Valerio Di Cesare (born 23 May 1983) is an Italian retired footballer who played as a centre-back.

==Career==
Di Cesare career began with Lazio's youth system. During the summer of 2001, he accepted an offer from Chelsea, initially joining the Blues reserve team. However, he failed to break into the first team, and left England in January 2004 without making a single appearance, joining Avellino in a temporary deal. Di Cesare suffered a serious knee injury. Before moving to Avellino, he also went to Brentford and Como for a trial.

Di Cesare then went on to play in Serie B with AlbinoLeffe, Catanzaro and Mantova, joining the Virgiliani in January 2006.

===Mantova===
Di Cesare only played twice for the Veneto side in 2005–06 Serie B. In the next two seasons, he played 46 times out of a possible 84 Serie B games.

===Vicenza===
In June 2008, Di Cesare moved to Vicenza along with Simone Calori for €1 million and €500,000 respectively. However, concurrently, Mantova had to sign Mattia Marchesetti and Riccardo Fissore also for €1 million and €500,000, thus making the deal a pure player swap without involvement of cash. All four players signed a three-year contract.

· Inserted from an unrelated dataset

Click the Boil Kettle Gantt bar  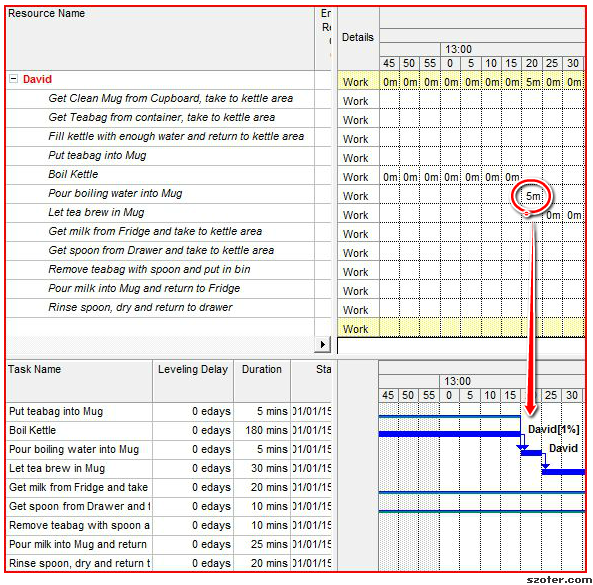(x=449, y=434)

Di Cesare only briefly played again in the first season with his new club (13 times in Serie B); Di Cesare played 33 games in 2009–10 Serie B.

===Torino===
In the final year of his contract, Vicenza decided to sell him to Torino for €250,000 in a three-year contract (€750,000 short with the original price or €83,333 with the residual value of the contract), while Calori (who never played for the club) was released for free with a write-down of €166,667. Di Cesare made 50 out of possible 84 Serie B appearances with the Toro, winning the promotion back to Serie A. Di Cesare played nine times in 2012–13 Serie A. In June 2013, Di Cesare also obtained a license as youth team coach.

===Brescia===
On 8 August 2013, Di Cesare joined Serie B team Brescia. In 2015–16 Serie B, he did not receive a shirt number on 5 August. A week later he was sold to Bari.

===Bari===
Di Cesare signed a two-year contract with Bari on 12 August 2015.

===Parma===
On 31 January 2017, Di Cesare was signed by Parma in a 2 1/2-year contract.

===Return to Bari===
In September 2018, after being released by Parma, Di Cesare agreed to re-join Bari, following the club's refoundation in the Serie D league. He captained Bari to two promotions, leading the club back to Serie B and narrowly missing promotion to Serie A after losing to Cagliari in the 2022–23 Serie B playoff finals. He retired in June 2024 at the age of 41, after being instrumental in Bari's escape from relegation in a playoff match against Ternana, scoring the first goal in a 3–0 away win against the rossoverdi.